In Fiji at last
Landing in Nadi, Fiji was disappointment. It was normal but as soon as I walked across the threshold of the aircraft door and into the sunshine and warm tropical air I knew I was in a different place. That was my first impression of Fiji and when I turned around to look at the enormous aircraft I had just exited from I caught my first glimpse of the Nadi Mountains. They are rugged, sharp and distinct from any I have seen in North America.
Fiji is part of the Pacific Ocean’s “Ring of Fire,” a large collection of current and extinct volcanoes. Think of Fiji as Hawaii’s southern brother. Fiji is a continental island that rests on its own plate. The oldest rocks in Fiji are about 40,000,000 years old. The island nation is made up of some 300 islands (at high tide) scattered over a small corner of the South Pacific. The higher islands are mostly made of basalt while the smaller atolls of reef formed limestone. The basalt, unlike the granite of New England, is relatively soft and porous. Weathering by wind and rain has given them a sharper, more vertical edge than the more rounded slopes we are used to in the north east coast of North America. Most of the islands of the south Pacific have this same geological look and feel. Tahiti, for example has a similar geological structure.
The island of Viti Levu, the main island in Fiji, is surprisingly large, about 100 miles (160 km) in diameter at its widest spot. To get to Suva, where I was going on business was 200 km (125 miles) by car but the company I was working for had made arrangements for me to fly to the airport nearest Suva at Nausori. The airport at Nadi is like every other international airport in the world. People speak English, the signs are in English and the Duty Free shops has the same overpriced merchandise found in any Duty Free shop anywhere in the world. The Nadi airport is not Fiji.

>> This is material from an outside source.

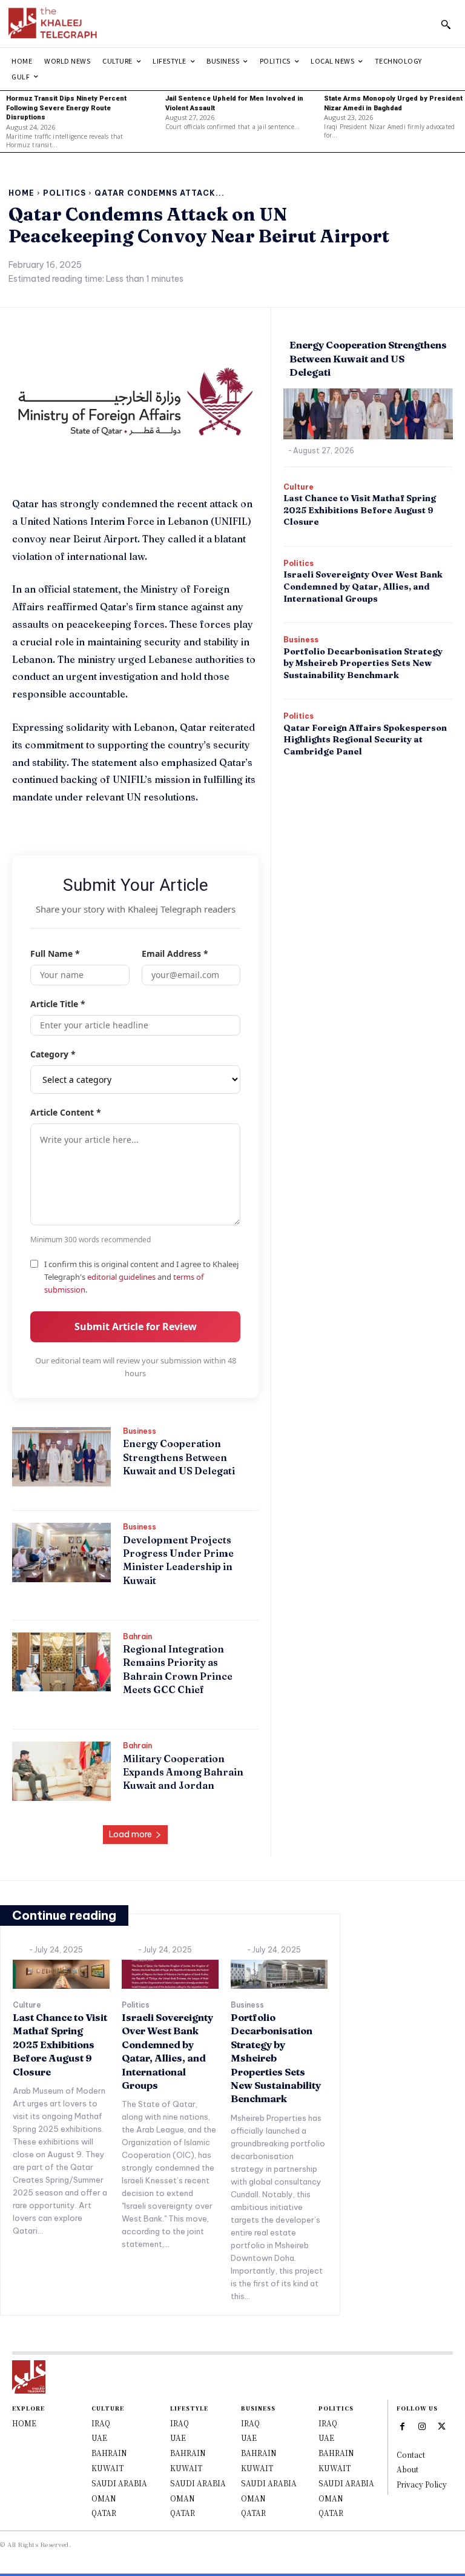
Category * (53, 1054)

I had a window seat for the uneventful flight from Nadi to Nausori. From my seat I could see the tall ridges and valleys, roads and farmland, villages and dense jungle. The interior of the island is very thinly populated. The few roads I could see from my window were obviously dirt tracts leading along the valley bottom to small hamlets generally near a lake or on a river. As we descended into the Nausori airport we followed the Waimanu river as it grew from a relatively small stream to a large river navigable by fishing boats. The first thing that stuck me after landing at Nausori was how small the airport was and how quickly I could find a cab. My next surprise (and it should not have been a surprise) was that the Fijians drive on the wrong, that is British, side of the street.
The first five miles of my cab ride to Suva were more “white knuckle” than any part of the plane ride as we swerved around the traffic circles in the wrong direction. Because the major bridge over the river was being rebuilt we had to detour several miles around and through the construction. Like all construction projects there were a lot of workers supervising and a very few actually working. I mentioned this to my driver who remarked that this happened everywhere not just in Fiji. He was right of course but the number of laborers was astonishing. In a country like Fiji where the average income per capita is something like $3500 U.S. Dollars it’s cheaper to hire more laborers than it is to hire heavy machinery.
Fiji is very clean. I’m not sure why that surprised me but it is a lot cleaner than most cities in the US. I can walk down any street in America and find trash on the ground every few feet, you can walk down any street in Fiji and you won’t. It is enough of a difference to be startling. Then there is the smell. Fiji has a unique smell. It’s the combined smell of burning palm fronds and hardwood. Many people in Fiji don’t cook on stoves but rather on a small “hibachi” outdoors. This is true even if they have electricity and surprisingly it is also true inside Suva itself. There is the light scent of burning wood, slightly acrid but not unpleasant that hangs over the entire island.
As we drove into Suva we passed what my driver called “worker housing” or what we would call a housing project. This project had one-room apartments with cinderblock walls, tile floors, electricity and nothing else. Facilities with water, including a row of outhouses with flush toilets, were in a separate cluster away from the main cluster of buildings. There is no hot water here only cold. Hot water is what you make over a little electric stove inside your apartment or on a “hibachi” in the courtyard below. The good news is that it rarely gets above 85 degrees or below 72 degrees Fahrenheit so you don’t really need an air conditioner or any kind of heating. From this point of view Fiji is paradise. I’m not sure if there aren’t mosquitoes in Fiji or if there is an aggressive spraying program but I got bit only once and that was in Nadi not Suva.